## WORK INSTRUCTIONS
Return the lines from the one containing "ecologie.gouv.fr (244, 2402)" through the one containing "[button] (809, 613)", both included, copied without any change.

Start of EXTRACTED MATERIAL

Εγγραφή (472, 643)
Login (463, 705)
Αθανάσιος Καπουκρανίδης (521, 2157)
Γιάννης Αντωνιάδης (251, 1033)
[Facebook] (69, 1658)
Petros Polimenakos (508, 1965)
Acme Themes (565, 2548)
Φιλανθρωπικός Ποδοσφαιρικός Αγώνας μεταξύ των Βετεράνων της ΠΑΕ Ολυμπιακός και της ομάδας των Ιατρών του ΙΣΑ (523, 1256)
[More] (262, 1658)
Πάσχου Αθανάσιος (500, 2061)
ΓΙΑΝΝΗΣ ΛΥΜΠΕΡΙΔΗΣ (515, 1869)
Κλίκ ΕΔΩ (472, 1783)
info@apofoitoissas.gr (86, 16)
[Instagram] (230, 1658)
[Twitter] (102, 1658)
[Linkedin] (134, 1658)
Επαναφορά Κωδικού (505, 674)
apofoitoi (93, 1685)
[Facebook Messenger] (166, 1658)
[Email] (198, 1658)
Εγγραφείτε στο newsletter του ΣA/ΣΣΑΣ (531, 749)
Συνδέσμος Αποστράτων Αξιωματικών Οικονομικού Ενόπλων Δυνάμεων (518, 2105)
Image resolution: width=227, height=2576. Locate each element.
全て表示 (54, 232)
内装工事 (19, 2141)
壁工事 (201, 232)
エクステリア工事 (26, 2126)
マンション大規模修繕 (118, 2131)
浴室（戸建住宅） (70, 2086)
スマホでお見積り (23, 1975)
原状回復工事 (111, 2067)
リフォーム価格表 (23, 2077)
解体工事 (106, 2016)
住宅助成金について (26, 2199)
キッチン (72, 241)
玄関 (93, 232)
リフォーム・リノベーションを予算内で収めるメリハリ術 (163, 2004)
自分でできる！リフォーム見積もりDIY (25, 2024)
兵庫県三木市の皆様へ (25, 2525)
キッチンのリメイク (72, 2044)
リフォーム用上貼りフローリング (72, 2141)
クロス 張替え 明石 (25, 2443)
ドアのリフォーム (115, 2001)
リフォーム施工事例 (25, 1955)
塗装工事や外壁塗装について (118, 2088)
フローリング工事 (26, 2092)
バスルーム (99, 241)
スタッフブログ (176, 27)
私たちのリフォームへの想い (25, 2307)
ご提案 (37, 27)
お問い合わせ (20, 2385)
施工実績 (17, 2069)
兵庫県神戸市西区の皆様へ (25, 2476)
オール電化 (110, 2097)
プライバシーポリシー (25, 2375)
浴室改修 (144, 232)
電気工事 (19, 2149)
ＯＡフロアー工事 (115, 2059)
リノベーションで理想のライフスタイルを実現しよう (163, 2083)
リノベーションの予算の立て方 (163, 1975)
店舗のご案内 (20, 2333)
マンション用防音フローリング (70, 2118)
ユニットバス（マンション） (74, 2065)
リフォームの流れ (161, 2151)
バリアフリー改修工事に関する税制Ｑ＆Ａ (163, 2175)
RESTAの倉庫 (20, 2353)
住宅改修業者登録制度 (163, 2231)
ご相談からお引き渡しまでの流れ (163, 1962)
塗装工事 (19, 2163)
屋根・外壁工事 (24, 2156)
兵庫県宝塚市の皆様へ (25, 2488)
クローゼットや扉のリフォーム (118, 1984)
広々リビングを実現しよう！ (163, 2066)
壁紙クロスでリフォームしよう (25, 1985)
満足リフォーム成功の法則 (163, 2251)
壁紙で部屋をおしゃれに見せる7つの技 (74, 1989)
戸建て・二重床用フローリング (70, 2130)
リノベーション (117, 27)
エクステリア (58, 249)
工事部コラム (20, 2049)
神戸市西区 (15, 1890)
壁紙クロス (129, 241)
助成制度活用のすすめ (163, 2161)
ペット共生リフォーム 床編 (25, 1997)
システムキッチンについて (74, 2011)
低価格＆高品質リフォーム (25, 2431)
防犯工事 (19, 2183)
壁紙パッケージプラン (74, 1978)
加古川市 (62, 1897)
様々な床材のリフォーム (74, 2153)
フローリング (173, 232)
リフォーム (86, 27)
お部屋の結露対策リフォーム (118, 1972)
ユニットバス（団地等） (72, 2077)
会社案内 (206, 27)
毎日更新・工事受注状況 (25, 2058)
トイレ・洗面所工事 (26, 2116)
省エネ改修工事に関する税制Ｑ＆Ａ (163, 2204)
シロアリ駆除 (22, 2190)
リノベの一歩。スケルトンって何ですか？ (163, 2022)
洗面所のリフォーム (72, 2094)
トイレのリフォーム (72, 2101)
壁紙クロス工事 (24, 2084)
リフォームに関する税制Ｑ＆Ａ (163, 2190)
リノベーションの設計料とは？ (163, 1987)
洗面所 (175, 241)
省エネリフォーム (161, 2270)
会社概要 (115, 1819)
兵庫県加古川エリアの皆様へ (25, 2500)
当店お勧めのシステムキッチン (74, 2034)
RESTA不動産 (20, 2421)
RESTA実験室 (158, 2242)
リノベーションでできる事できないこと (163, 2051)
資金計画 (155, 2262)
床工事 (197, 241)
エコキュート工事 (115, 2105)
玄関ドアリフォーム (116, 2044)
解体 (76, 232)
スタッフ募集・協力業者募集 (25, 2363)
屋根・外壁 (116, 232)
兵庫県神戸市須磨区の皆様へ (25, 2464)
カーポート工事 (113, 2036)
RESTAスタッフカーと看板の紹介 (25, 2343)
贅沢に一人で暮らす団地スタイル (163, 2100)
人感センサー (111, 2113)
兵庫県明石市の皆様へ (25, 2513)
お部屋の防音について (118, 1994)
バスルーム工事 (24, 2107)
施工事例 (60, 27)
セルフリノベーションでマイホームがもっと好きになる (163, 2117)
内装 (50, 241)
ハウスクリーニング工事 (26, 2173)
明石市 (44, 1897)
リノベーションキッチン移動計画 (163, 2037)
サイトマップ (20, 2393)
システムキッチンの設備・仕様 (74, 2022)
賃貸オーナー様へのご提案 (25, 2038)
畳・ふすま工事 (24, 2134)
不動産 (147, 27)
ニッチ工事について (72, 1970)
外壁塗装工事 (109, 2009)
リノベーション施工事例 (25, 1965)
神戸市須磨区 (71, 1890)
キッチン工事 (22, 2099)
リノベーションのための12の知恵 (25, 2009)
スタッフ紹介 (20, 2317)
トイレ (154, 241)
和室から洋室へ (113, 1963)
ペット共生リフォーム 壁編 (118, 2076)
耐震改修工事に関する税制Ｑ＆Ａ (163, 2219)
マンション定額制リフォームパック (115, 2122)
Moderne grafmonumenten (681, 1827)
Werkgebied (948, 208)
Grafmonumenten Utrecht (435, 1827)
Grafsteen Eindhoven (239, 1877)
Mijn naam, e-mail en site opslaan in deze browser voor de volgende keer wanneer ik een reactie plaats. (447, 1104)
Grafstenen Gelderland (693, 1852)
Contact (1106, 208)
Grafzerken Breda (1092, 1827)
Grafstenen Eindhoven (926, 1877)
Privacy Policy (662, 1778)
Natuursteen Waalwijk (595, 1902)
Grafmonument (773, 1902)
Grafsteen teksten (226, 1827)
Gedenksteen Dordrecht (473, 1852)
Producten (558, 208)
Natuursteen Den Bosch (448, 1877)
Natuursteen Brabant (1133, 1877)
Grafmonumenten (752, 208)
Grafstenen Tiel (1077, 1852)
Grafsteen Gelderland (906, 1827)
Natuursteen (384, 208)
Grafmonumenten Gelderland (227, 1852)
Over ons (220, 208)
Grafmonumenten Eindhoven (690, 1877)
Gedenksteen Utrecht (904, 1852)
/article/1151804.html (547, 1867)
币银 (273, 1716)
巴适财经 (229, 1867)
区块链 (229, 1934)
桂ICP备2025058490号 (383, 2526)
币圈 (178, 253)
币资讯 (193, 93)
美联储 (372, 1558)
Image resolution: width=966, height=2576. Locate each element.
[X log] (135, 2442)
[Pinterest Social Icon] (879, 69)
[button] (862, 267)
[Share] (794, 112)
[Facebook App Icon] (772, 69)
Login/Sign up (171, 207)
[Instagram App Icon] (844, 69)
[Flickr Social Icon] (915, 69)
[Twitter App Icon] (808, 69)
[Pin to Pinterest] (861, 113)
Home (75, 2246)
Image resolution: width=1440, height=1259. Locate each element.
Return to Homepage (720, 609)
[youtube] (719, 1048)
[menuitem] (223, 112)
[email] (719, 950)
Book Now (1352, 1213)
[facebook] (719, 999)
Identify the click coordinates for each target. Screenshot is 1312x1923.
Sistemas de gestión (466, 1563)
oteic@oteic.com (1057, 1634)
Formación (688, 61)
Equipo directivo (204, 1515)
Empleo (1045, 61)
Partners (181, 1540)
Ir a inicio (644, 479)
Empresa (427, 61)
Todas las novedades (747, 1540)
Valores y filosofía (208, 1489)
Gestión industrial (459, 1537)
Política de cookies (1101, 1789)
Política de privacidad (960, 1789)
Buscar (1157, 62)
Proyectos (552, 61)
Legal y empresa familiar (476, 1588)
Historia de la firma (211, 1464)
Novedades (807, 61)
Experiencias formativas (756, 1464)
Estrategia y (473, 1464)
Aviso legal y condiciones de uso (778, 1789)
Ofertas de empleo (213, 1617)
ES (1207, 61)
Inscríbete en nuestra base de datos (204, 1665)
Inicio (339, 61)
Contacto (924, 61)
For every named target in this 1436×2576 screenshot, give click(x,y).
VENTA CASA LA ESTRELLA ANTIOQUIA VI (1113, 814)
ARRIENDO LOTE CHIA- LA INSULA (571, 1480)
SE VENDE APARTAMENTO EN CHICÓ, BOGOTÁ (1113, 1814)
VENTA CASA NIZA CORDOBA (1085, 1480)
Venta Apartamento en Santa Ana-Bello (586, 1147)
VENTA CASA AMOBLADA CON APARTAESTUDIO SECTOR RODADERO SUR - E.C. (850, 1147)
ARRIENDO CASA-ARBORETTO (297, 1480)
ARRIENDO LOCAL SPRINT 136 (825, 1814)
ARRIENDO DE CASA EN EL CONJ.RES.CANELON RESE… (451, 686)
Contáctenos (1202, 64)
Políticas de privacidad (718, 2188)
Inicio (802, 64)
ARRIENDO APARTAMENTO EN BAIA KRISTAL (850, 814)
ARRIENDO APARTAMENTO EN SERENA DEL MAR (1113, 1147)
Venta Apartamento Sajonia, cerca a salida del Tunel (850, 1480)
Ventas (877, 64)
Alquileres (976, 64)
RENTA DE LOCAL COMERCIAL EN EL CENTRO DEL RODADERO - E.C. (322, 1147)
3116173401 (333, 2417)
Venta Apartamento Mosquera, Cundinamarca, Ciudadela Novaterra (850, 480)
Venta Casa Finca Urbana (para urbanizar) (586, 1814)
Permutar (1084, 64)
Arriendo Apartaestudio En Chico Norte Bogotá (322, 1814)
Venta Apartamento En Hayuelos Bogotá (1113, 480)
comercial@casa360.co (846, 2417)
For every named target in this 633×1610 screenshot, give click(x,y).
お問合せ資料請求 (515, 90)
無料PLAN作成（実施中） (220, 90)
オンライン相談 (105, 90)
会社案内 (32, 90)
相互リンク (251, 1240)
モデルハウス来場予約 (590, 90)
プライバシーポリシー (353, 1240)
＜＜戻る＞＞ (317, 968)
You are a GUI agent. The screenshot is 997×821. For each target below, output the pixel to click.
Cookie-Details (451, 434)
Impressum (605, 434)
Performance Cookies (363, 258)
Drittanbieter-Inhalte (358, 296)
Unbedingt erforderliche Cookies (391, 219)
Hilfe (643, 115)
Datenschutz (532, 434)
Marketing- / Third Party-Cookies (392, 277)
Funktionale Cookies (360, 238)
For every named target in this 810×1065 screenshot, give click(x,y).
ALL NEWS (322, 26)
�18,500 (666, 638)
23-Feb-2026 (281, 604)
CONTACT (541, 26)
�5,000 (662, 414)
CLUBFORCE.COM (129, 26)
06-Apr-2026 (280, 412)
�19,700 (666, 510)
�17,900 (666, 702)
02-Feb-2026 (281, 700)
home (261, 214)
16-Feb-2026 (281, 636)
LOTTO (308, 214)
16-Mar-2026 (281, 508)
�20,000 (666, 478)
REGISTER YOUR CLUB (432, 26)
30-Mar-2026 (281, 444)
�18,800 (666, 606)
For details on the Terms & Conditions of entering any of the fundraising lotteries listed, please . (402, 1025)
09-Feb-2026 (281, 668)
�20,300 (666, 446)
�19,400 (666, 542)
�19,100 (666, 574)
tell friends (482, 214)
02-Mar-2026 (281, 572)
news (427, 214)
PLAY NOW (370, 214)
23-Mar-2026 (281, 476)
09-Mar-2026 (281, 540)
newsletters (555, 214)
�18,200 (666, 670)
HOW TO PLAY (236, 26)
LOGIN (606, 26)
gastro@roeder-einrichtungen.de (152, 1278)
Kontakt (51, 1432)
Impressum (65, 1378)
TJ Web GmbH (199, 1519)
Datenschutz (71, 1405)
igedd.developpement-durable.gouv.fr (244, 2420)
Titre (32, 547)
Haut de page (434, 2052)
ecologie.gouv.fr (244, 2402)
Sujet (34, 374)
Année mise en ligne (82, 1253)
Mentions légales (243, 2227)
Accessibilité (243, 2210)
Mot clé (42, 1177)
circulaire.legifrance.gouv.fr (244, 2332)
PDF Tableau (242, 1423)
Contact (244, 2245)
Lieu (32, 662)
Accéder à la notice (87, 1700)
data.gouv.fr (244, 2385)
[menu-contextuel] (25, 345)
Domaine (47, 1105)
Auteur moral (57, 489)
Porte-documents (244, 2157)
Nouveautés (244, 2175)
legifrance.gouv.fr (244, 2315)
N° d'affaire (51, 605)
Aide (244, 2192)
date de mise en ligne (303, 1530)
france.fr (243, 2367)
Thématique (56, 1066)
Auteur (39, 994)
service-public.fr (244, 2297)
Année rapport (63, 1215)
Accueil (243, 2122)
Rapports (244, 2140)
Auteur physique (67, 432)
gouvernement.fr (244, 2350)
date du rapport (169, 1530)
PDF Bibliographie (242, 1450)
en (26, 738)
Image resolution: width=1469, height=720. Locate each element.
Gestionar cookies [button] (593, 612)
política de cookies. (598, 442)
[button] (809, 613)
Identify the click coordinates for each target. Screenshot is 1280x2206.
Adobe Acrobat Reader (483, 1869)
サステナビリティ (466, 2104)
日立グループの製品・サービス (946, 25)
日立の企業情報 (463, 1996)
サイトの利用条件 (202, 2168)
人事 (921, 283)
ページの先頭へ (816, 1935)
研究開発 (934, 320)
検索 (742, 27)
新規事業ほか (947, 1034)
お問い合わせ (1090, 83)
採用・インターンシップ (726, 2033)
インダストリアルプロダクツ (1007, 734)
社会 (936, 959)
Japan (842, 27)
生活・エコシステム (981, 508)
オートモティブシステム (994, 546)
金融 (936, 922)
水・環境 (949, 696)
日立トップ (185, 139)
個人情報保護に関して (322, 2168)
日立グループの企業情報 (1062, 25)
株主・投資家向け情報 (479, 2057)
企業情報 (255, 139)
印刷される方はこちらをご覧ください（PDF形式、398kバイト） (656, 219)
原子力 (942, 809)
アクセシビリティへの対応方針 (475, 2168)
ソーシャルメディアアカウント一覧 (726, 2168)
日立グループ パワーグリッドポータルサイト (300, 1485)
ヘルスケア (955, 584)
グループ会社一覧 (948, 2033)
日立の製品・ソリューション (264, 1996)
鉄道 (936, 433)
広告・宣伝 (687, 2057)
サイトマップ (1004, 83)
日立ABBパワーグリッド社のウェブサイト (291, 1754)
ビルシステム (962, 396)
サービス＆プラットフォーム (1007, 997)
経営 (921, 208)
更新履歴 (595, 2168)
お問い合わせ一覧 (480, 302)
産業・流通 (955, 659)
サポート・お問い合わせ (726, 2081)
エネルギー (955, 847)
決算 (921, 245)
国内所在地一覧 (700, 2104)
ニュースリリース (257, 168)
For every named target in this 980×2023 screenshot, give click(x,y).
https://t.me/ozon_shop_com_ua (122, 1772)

End of EXTRACTED MATERIAL

## FULL ANSWER
ecologie.gouv.fr (244, 2402)
Sujet (34, 374)
Année mise en ligne (82, 1253)
Mentions légales (243, 2227)
Accessibilité (243, 2210)
Mot clé (42, 1177)
circulaire.legifrance.gouv.fr (244, 2332)
PDF Tableau (242, 1423)
Contact (244, 2245)
Lieu (32, 662)
Accéder à la notice (87, 1700)
data.gouv.fr (244, 2385)
[menu-contextuel] (25, 345)
Domaine (47, 1105)
Auteur moral (57, 489)
Porte-documents (244, 2157)
Nouveautés (244, 2175)
legifrance.gouv.fr (244, 2315)
N° d'affaire (51, 605)
Aide (244, 2192)
date de mise en ligne (303, 1530)
france.fr (243, 2367)
Thématique (56, 1066)
Auteur (39, 994)
service-public.fr (244, 2297)
Année rapport (63, 1215)
Accueil (243, 2122)
Rapports (244, 2140)
Auteur physique (67, 432)
gouvernement.fr (244, 2350)
date du rapport (169, 1530)
PDF Bibliographie (242, 1450)
en (26, 738)
Image resolution: width=1469, height=720. Locate each element.
Gestionar cookies [button] (593, 612)
política de cookies. (598, 442)
[button] (809, 613)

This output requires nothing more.